Open carlosapaduarte opened 4 years ago

carlosapaduarte commented 4 years ago

Following the review of some ACT rules (https://github.com/act-rules/act-rules.github.io/issues/1394) we came to discuss the difference between "disable" (action) and "disabled" (state).

Several WCAG success criteria refer to the action, while they probably want to imply the state. For example:

Both these success criteria refer to the action of disabling (the response to an event) or turning off (a keyboard shortcut). However, if the mechanism responsible for disabling or turning off does so for only a period of time (e.g. after a timer expires the shortcut is turned back on or the response to the event is enabled again), the resource should not conform to the success criterion. At least that was our interpretation. This would be clarified if the success criteria referred explicitly to the state and not the action.

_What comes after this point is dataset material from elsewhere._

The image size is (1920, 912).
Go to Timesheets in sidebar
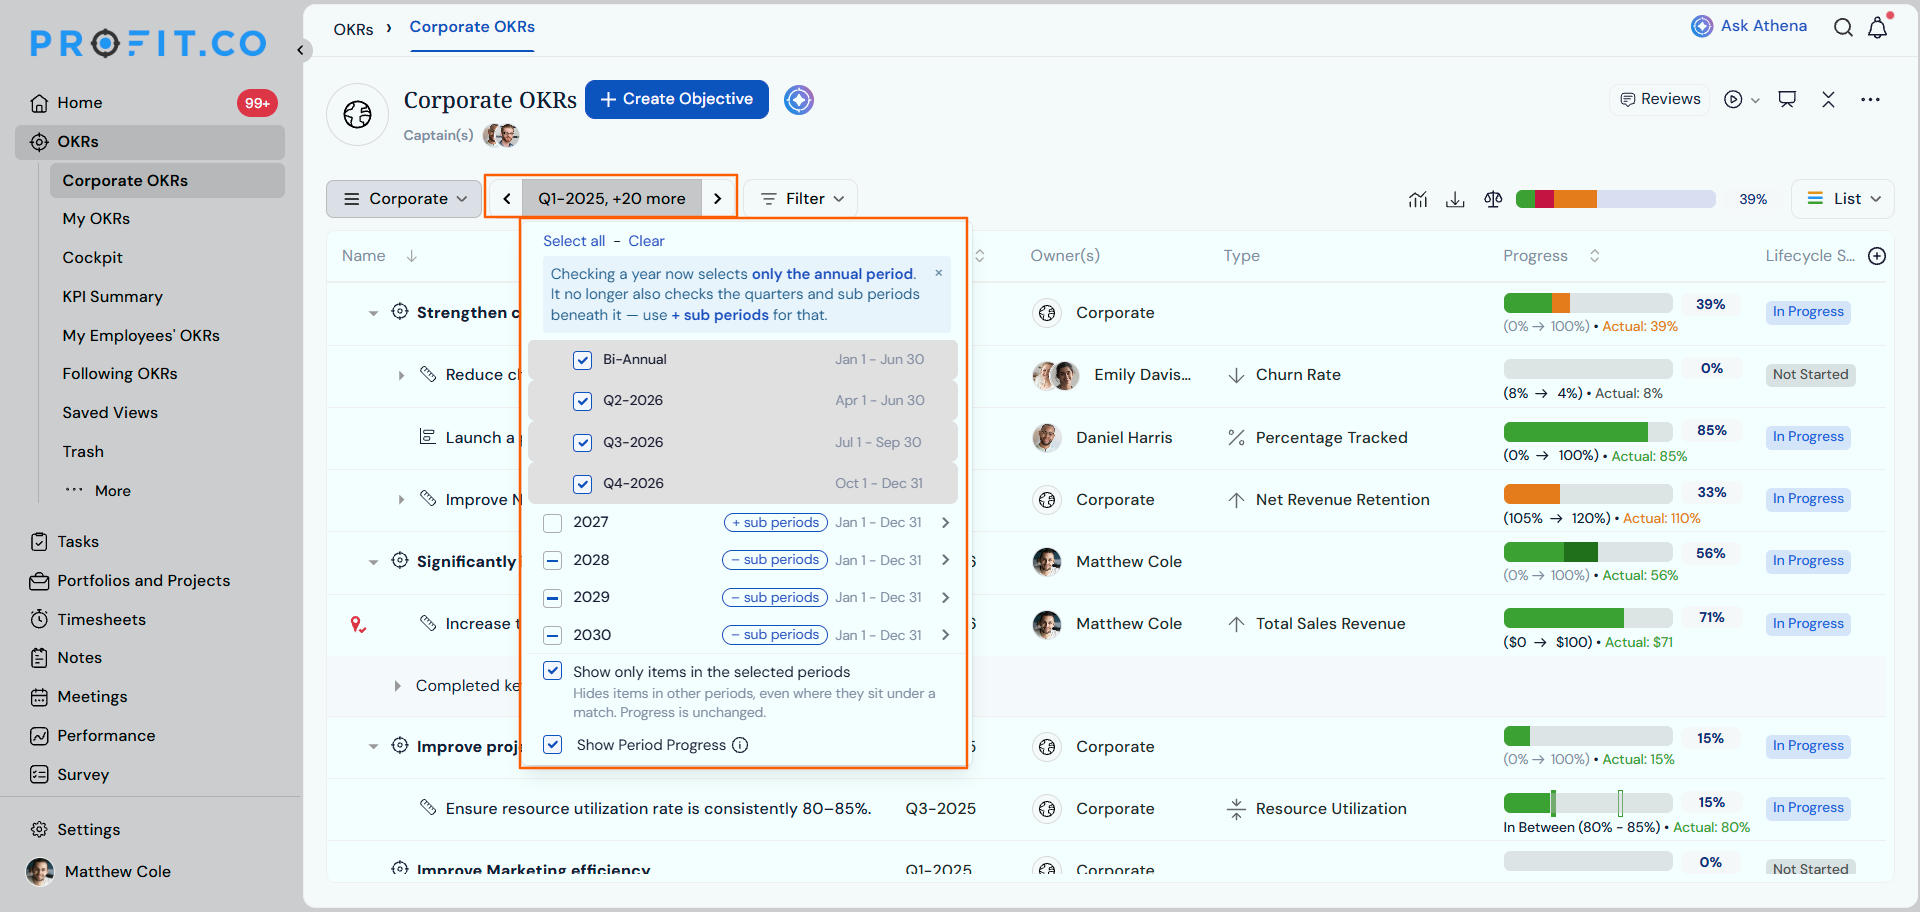coord(101,620)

ghost commented 4 years ago

There's SC that refers to inactive user interface components, such as the contrast ones. And I've always taken this to mean an interactive element that currently used at that time by any user. For example:

<button disabled>Blah</button>

In these cases, I have always assumed that there must be a way to turn the functionality off permanently or at least within the context of the session.

For example, users can turn off functionality triggered by motion and turn off single key shortcuts. Both are to avoid accidental activation. For example, activating due to a tremor or activating with voice recognition software.

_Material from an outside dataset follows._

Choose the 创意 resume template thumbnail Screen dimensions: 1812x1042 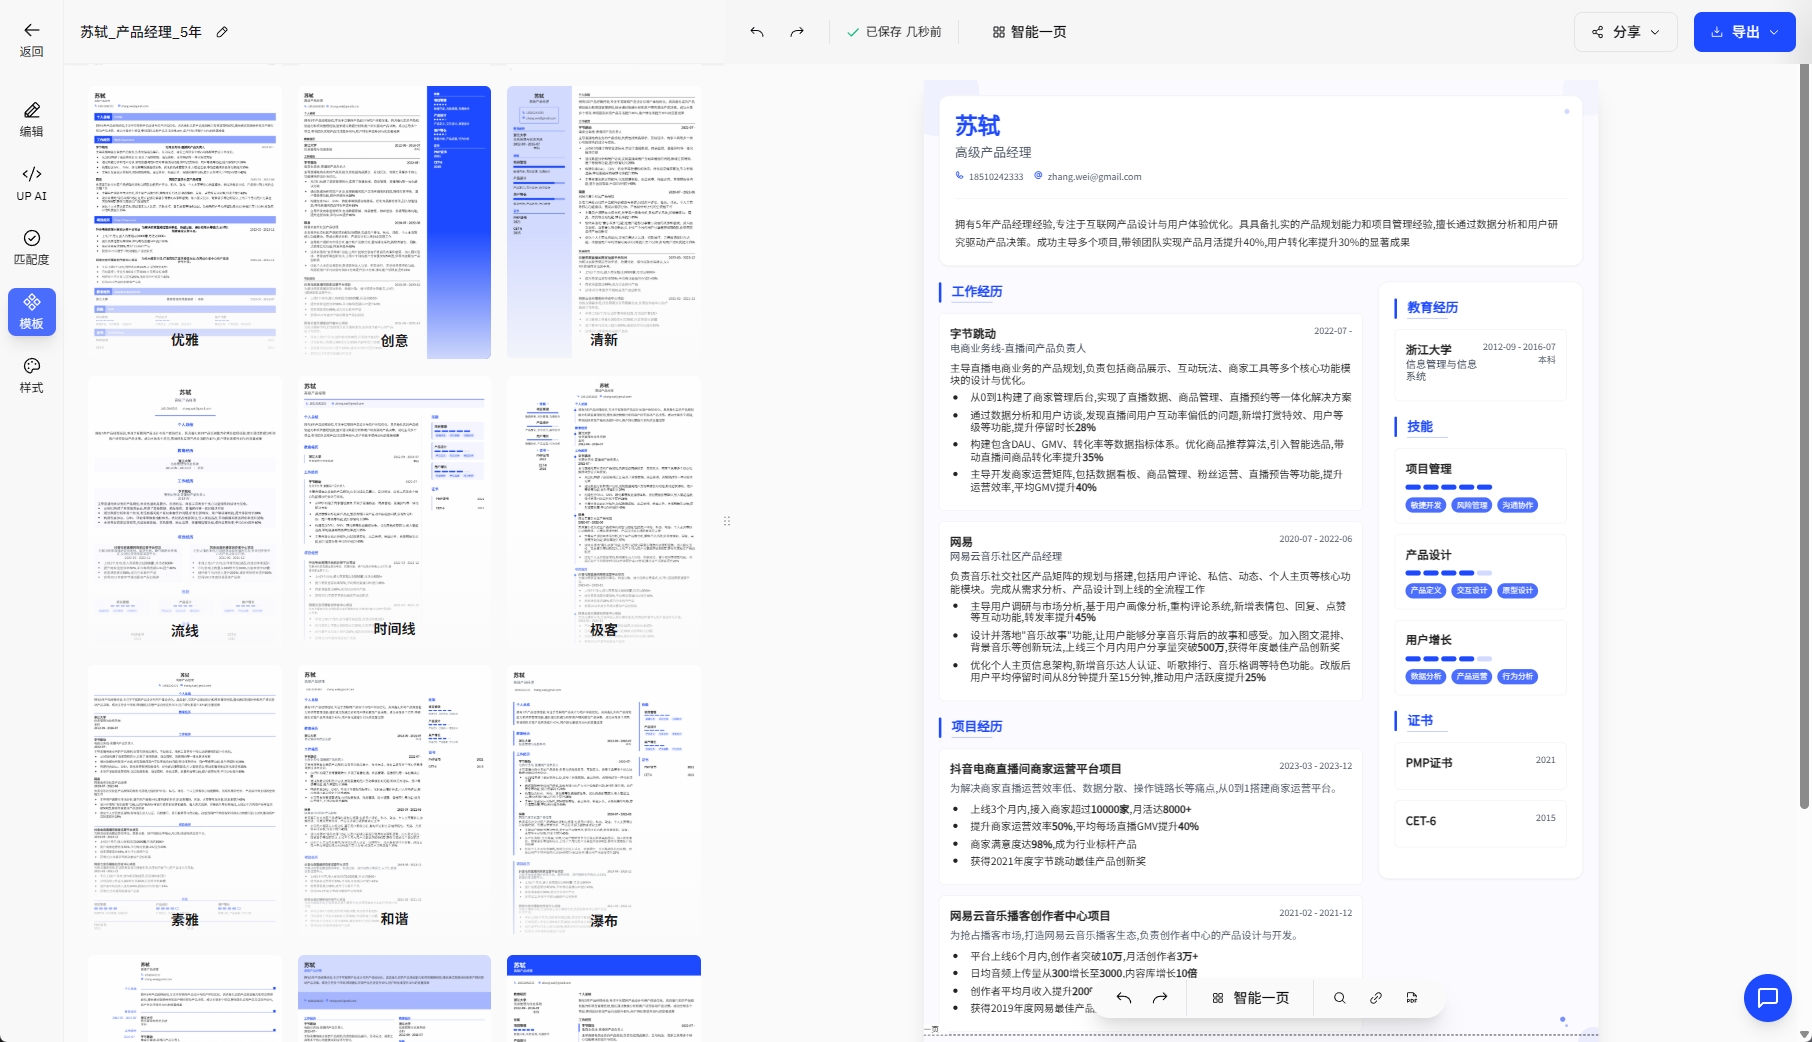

To that end, I agree that it would be useful to use the same language and potentially defined in the glossary.

patrickhlauke commented 2 months ago

However, if the mechanism responsible for disabling or turning off does so for only a period of time (e.g. after a timer expires the shortcut is turned back on or the response to the event is enabled again), the resource should not conform to the success criterion.

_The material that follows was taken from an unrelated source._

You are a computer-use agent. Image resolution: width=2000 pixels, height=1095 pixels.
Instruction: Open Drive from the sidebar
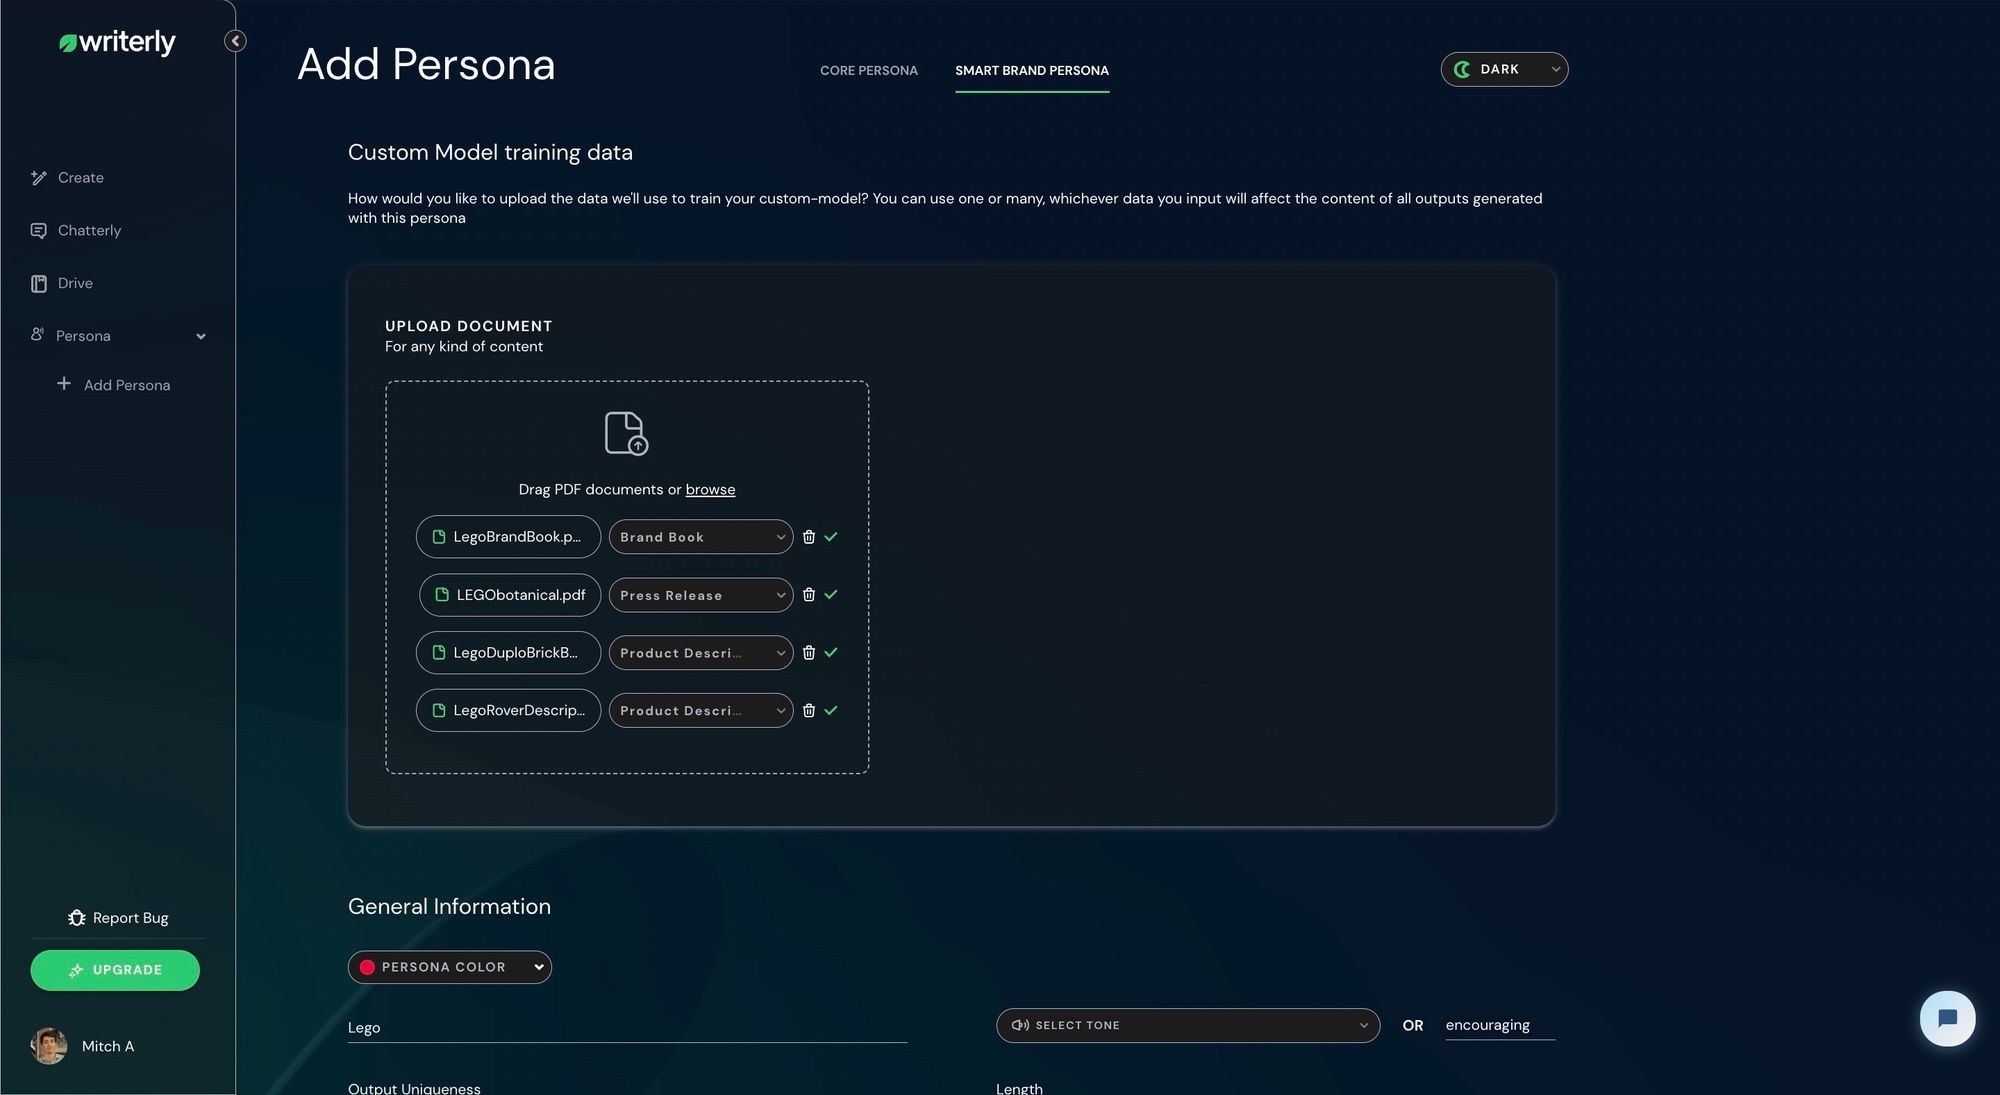[x=75, y=283]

resurrecting this old issue ... i'm not convinced this necessarily follows from the SC. if the disabling/turning off gets reverted back, it would arguably still pass as it still provides a mechanism at that point. it would annoy users, but I doubt it'll be possible to unambiguously and normatively define for how long a mechanism must allow something to be disabled/turned off (forever? for the duration of the session? across different visits on different platforms?)